Police Torture Victim Still Fighting For Justice -- Over 30 Years Later

Police Torture Victim Still Fighting For Justice -- 30 Years Later

Though over 30 years have passed since Chicago police officers tortured him into falsely confessing to taking part in a murder, Darrell Cannon is still fighting the legal battle of his life.

As In These Times reported in an article published last month, Cannon was brutally shocked in the genitals with an electric cattle prod, beat with a flashlight and "shot" mock-execution style before he was wrongly convicted in 1983 and imprisoned for 24 years. He is one of over 100 African-Americans who fell victim to abuse from the Chicago Police Department under Police Commander Jon Burge, who is now behind bars after being convicted of perjury and obstruction of justice -- but is still collecting his $3,000-a-month city pension.

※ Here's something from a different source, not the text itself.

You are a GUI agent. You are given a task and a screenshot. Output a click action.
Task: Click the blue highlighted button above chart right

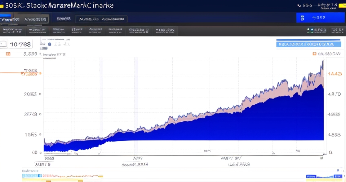pos(309,44)
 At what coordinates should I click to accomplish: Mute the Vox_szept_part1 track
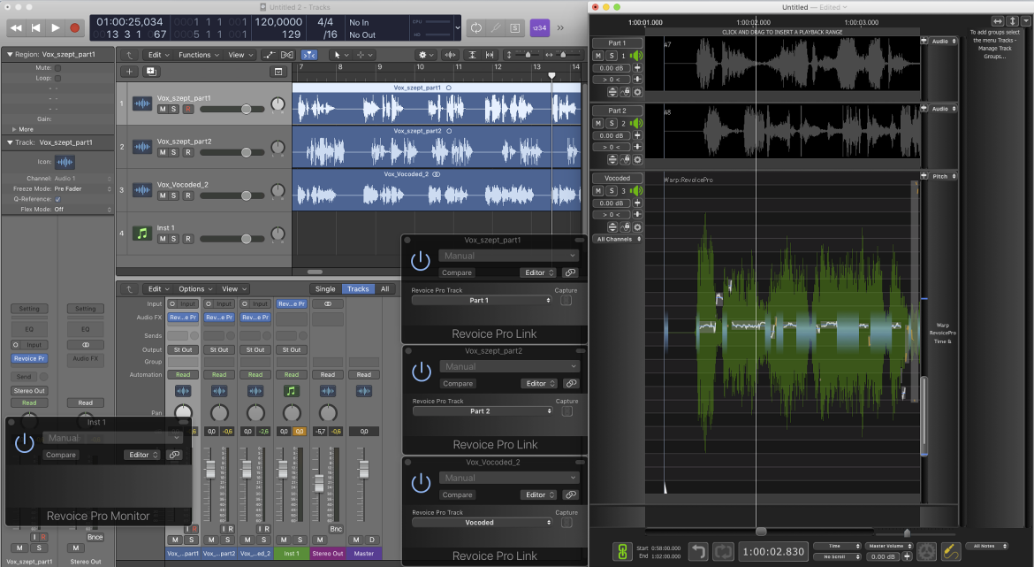tap(163, 109)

While some of the victims who were wrongly incarcerated as a result of Burge-era police torture have received millions of dollars worth of settlements, others, like Cannon, have not. Earlier this year, the U.S. Court of Appeals ruled that the $1,247 in compensation he received as part of a 1988 settlement -- after getting questionable legal guidance and before more evidence of the breadth of brutality was known -- was all the money he would get.

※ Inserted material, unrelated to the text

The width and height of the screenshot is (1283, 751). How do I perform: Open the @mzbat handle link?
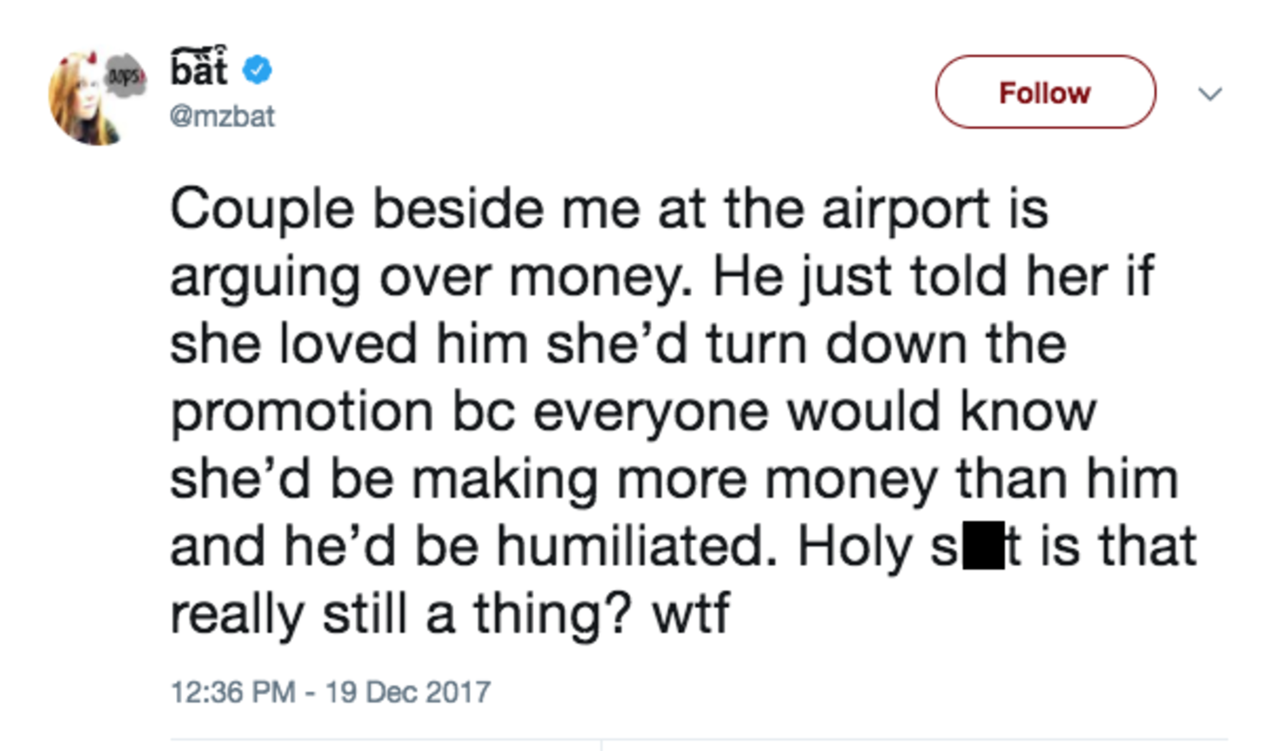pos(222,116)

Alongside his attorney G. Flint Taylor of the People's Law Office, Cannon appeared on HuffPost Live on Wednesday and shared his story.

"Even here in America you don't expect for police officers to conduct themselves like that, but in that instance here everything they did to me they had did previously to other Afro-Americans which I wasn't aware of until years later," Cannon said.

"They told me before they tortured me that I could scream all I want and nobody was going to hear it. And it was true. Nobody heard me and now it is not far-fetched for anybody to think that such things could exist or did exist."